[[ Records to use open ]]
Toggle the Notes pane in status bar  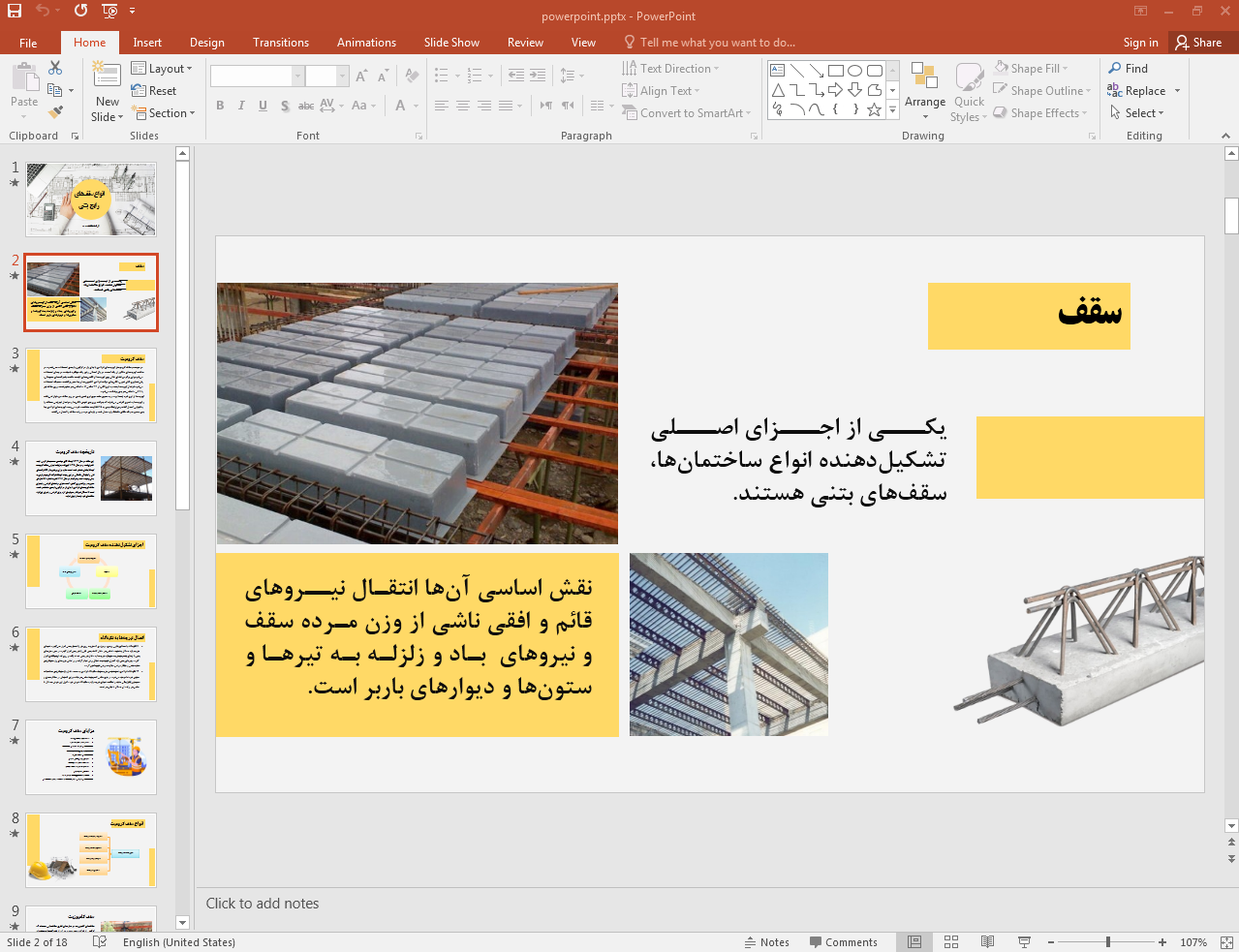[766, 942]
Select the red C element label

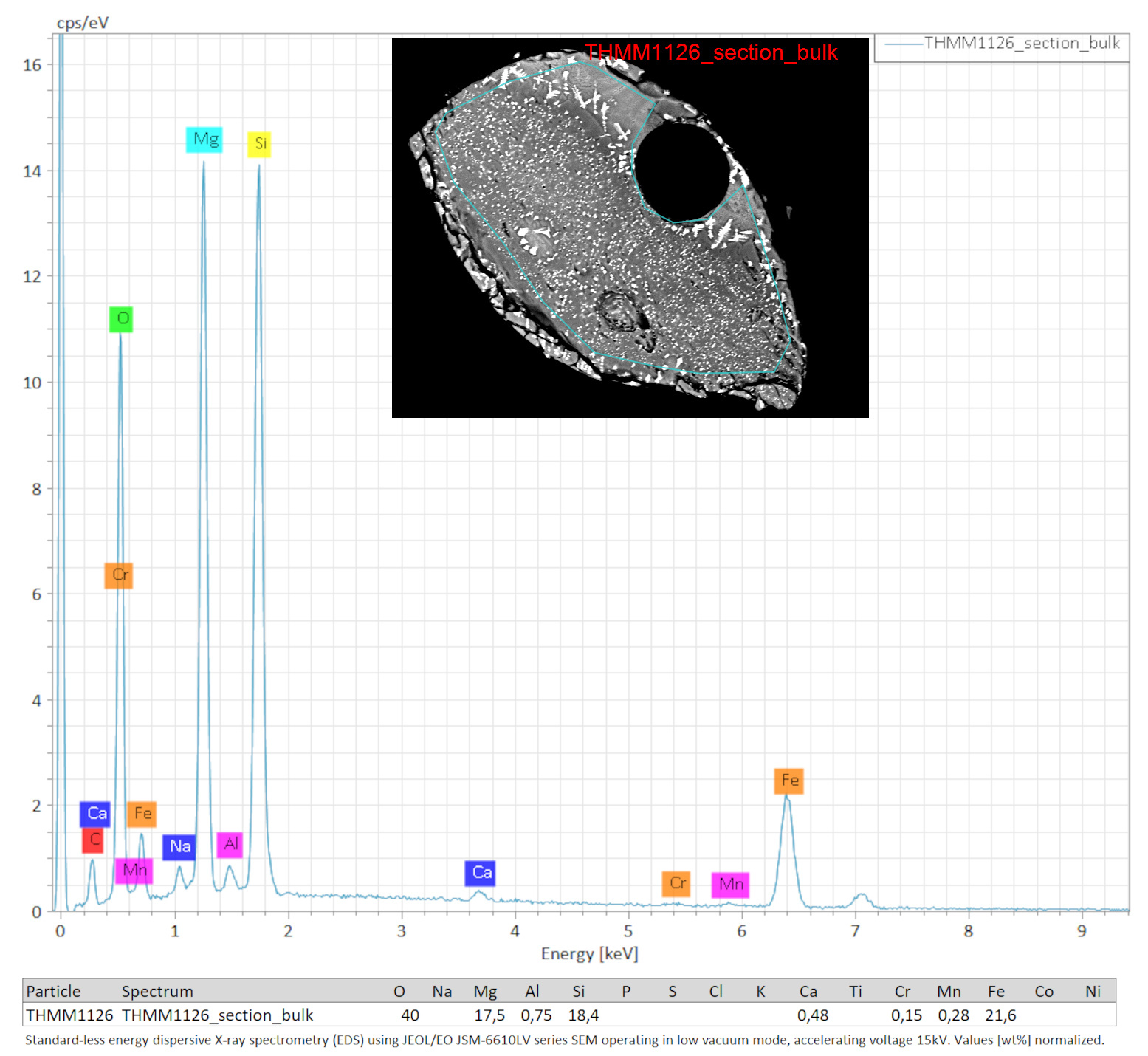point(93,840)
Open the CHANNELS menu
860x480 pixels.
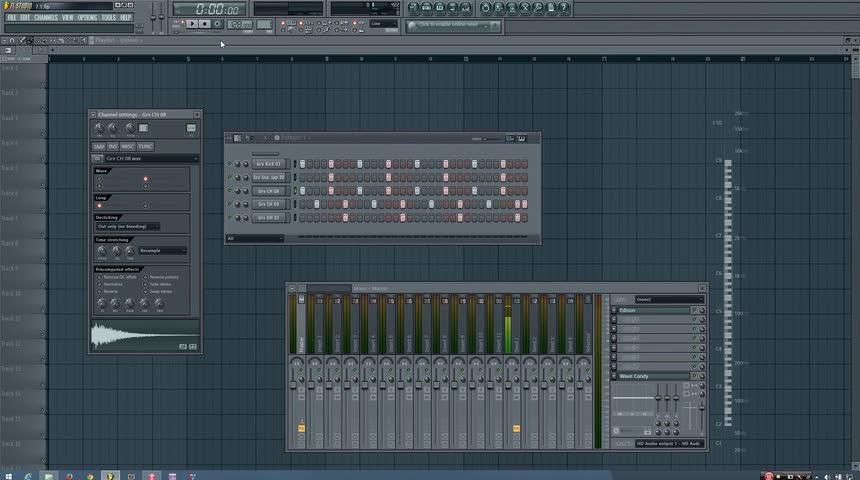(x=46, y=17)
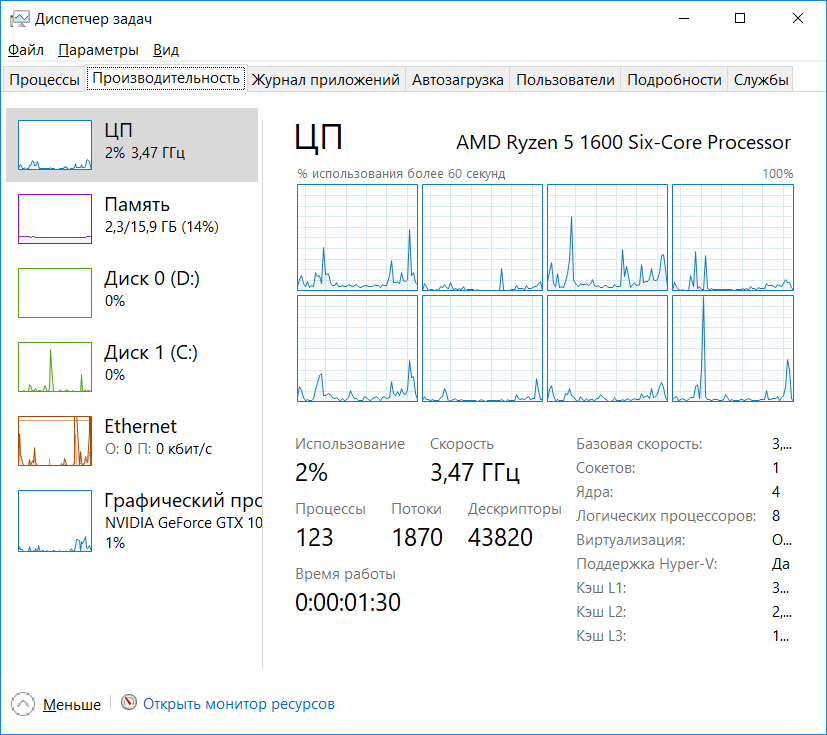The image size is (827, 735).
Task: Click the Открыть монитор ресурсов link
Action: [239, 704]
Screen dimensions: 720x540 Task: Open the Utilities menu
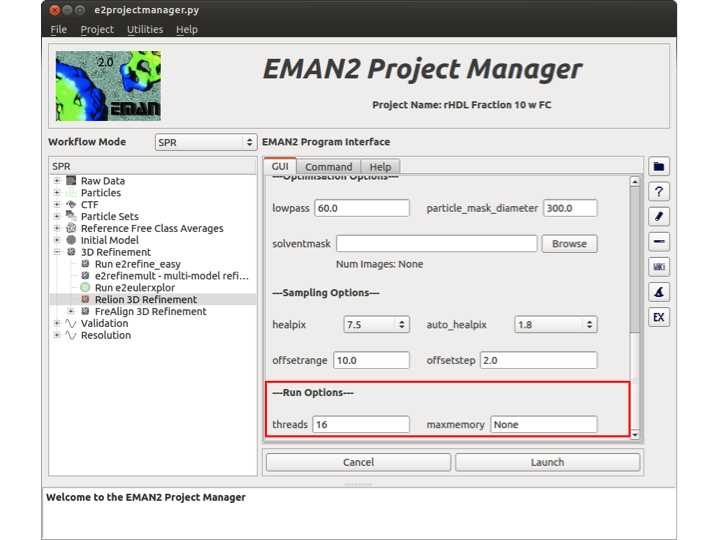tap(145, 29)
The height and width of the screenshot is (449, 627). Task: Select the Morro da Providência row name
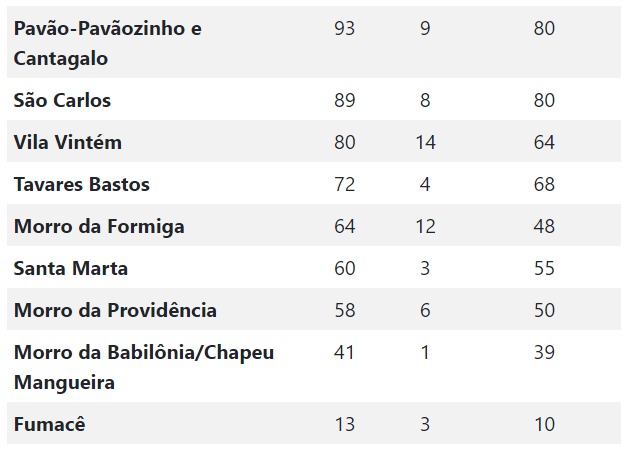[x=115, y=310]
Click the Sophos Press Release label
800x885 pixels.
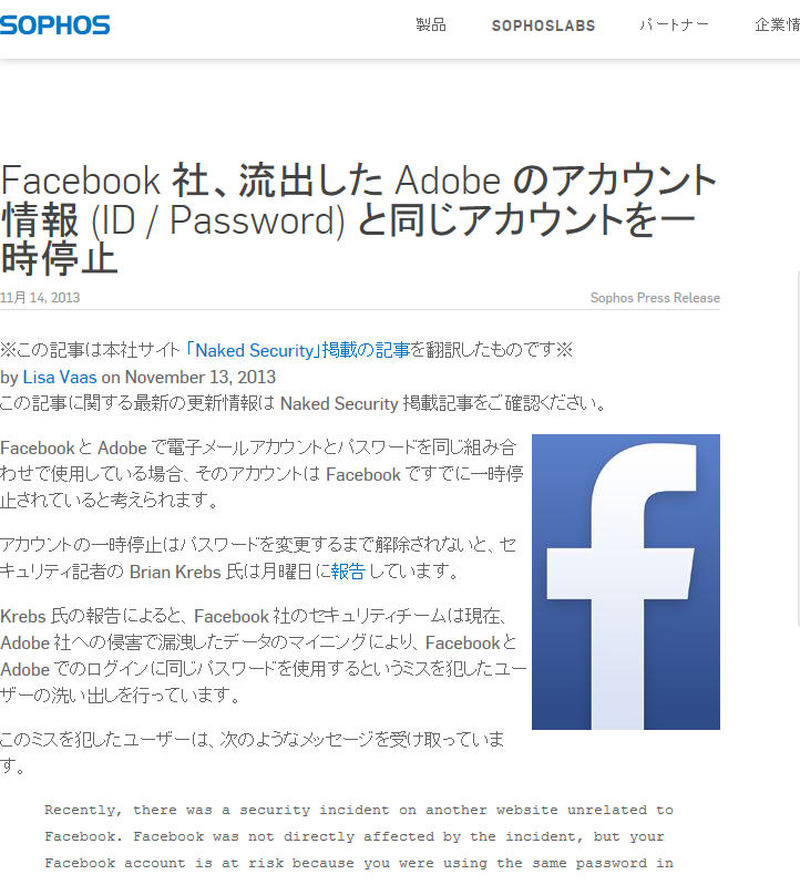pos(654,298)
[[ Records to use closed ]]
Your objective:
Exactly and only the lines from the one holding "Screen dimensions: 720x540" through the final line of the material must be returned, both ends included, without any pictures.

Response to this exercise:
Screen dimensions: 720x540 Task: Open the Utilities menu
tap(145, 29)
The height and width of the screenshot is (449, 627). Task: Select the Morro da Providência row name
[x=115, y=310]
Click the Sophos Press Release label
800x885 pixels.
pos(654,298)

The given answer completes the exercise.